• [Task requirements]
1 – From the piece on Graeme's cataract surgery, set down the passage from "But when Joey" up to and including "action right away.", word for word.
2 – In the piece on Graeme's cataract surgery, what was the actual price of the Malbec Graeme chose at the London restaurant?

Life in a different light: Graeme's cataract surgery
- Overview
Graeme sat in the low light of a London restaurant looking over the wine menu. He’d forgotten his glasses again, but he scanned the list in earnest, acutely aware of the waitress hovering over his shoulder awaiting his decision. He settled on a Malbec, £32. Only it wasn’t £32 – it was £232.
That night was a turning point for Graeme. The inflated bill was just the latest in a string of expenses related to his failing vision. He had a pocket full of prescription glasses – a pair for work, a pair for reading, a pair for sports and skiing. Even when Graeme remembered to bring them, the changing condition of his eyes meant a constant need for replacement.
“I thought cataracts only affected older people. I didn’t want to admit I had them to my friends or colleagues.”
“I hated life with glasses. I didn’t like the look of many of them so out of vanity I spent far too much getting the ones I thought looked good,” he admits.
Graeme turned to Mr Joey Cazabon, Consultant Ophthalmologist at Nuffield Health Chester, and trusted advisor since helping to restore Graeme’s vision after a retinal detachment several years earlier.
But when Joey told Graeme that cataracts were to blame for his blurred vision he didn’t want to believe it.
“I thought cataracts only affected older people. I didn’t want to admit I had them to my friends or colleagues,” he says.
Mr Cazabon warned Graeme that the condition would only worsen with time and suggested they take action right away.

• [Record excerpts]
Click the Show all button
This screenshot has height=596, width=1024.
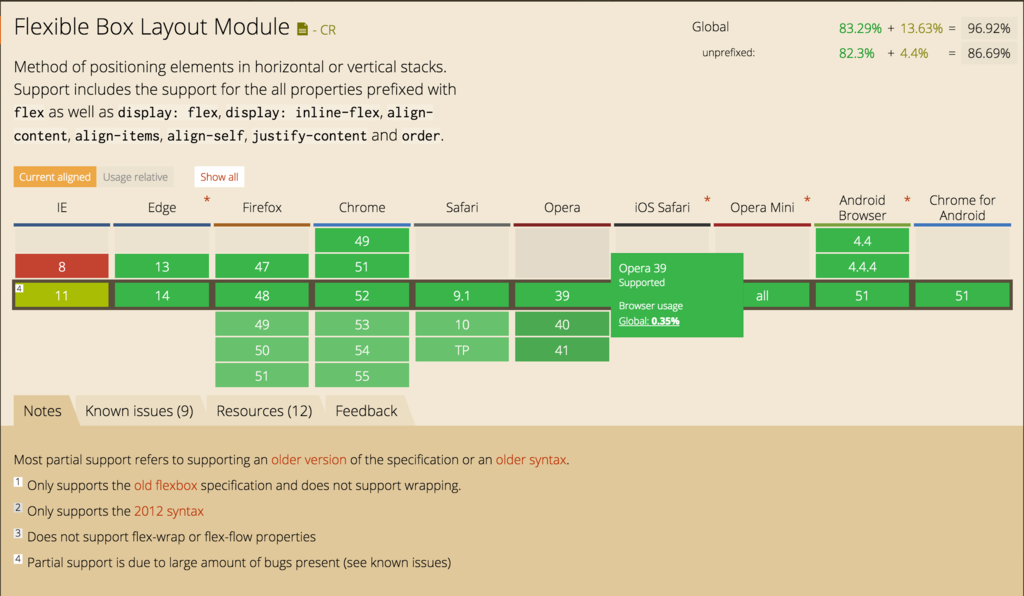point(218,176)
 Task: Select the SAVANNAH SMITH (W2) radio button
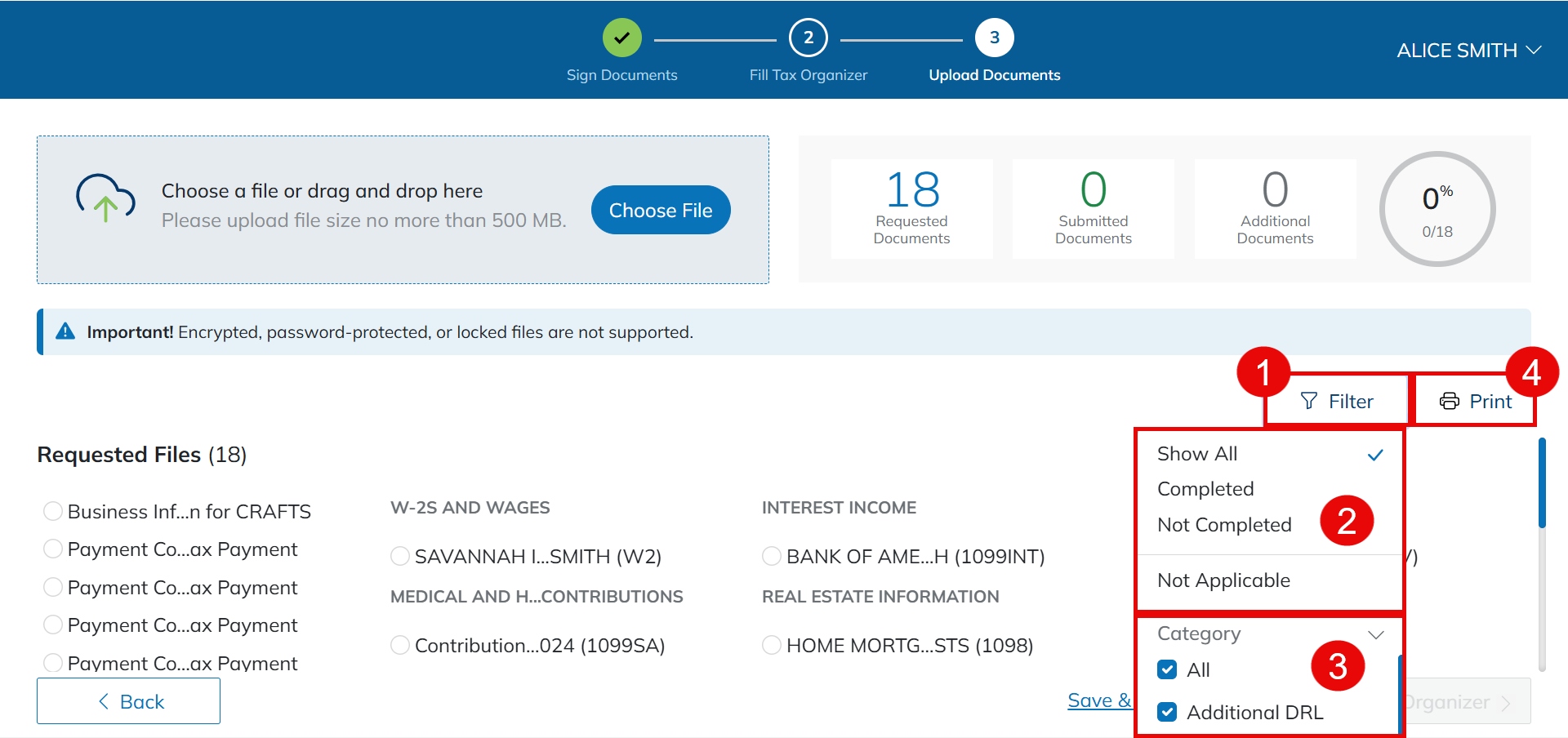400,557
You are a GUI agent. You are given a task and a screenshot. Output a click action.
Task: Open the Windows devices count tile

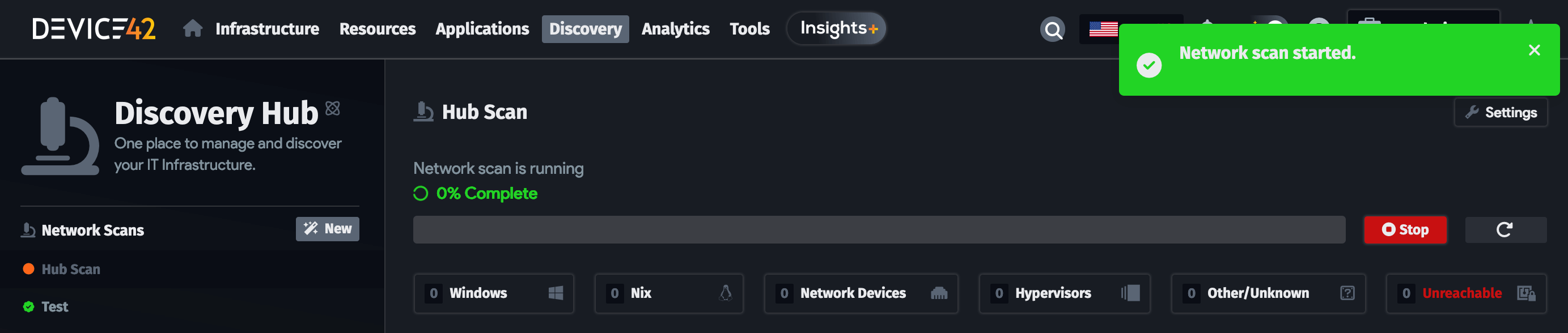coord(493,293)
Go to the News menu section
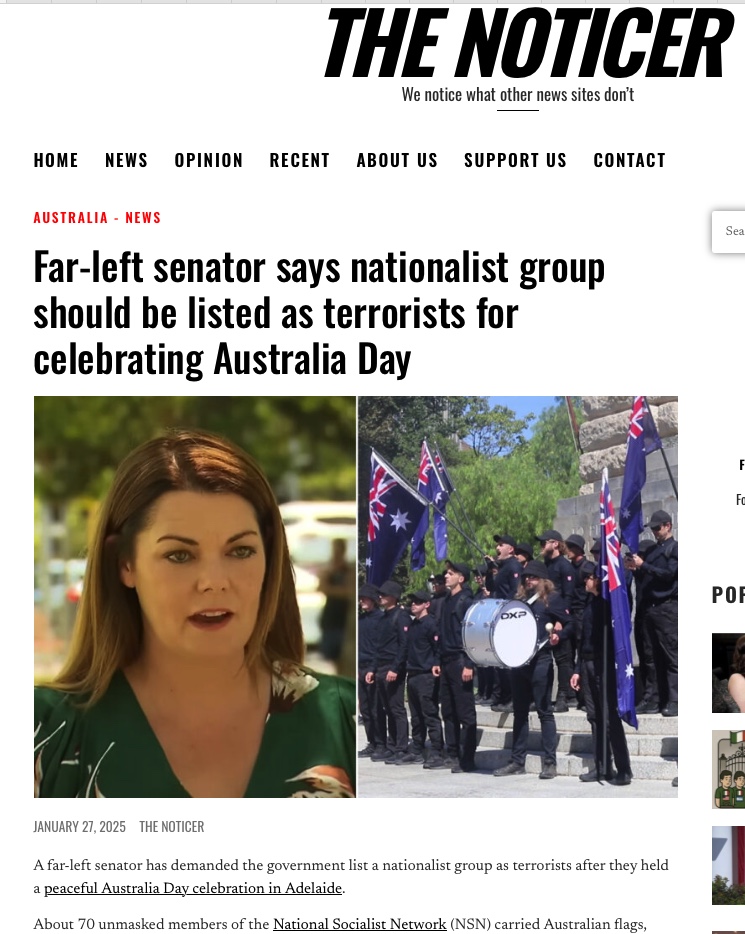The image size is (745, 934). point(126,160)
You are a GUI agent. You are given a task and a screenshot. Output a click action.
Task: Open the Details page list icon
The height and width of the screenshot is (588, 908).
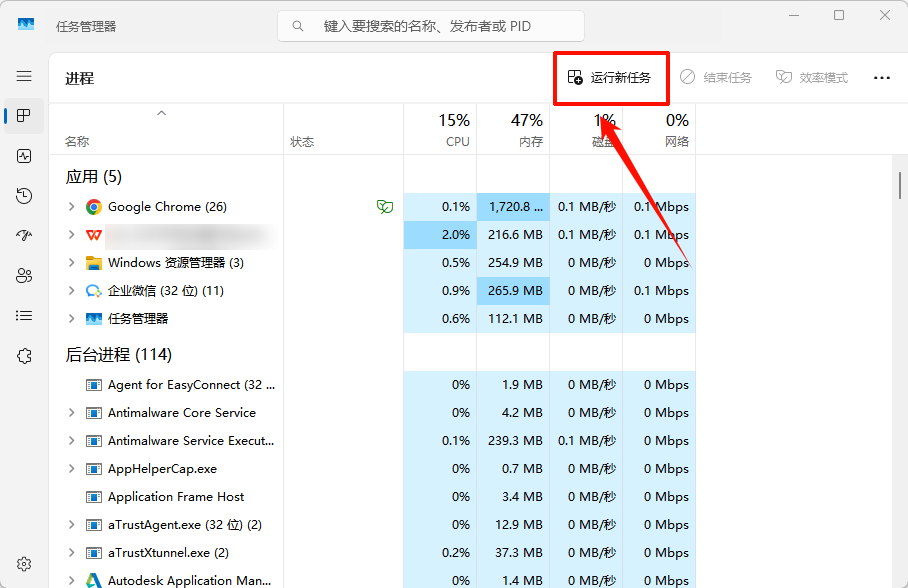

• [Outputs by task]
1 –
But when Joey told Graeme that cataracts were to blame for his blurred vision he didn’t want to believe it.
“I thought cataracts only affected older people. I didn’t want to admit I had them to my friends or colleagues,” he says.
Mr Cazabon warned Graeme that the condition would only worsen with time and suggested they take action right away.

2 – £232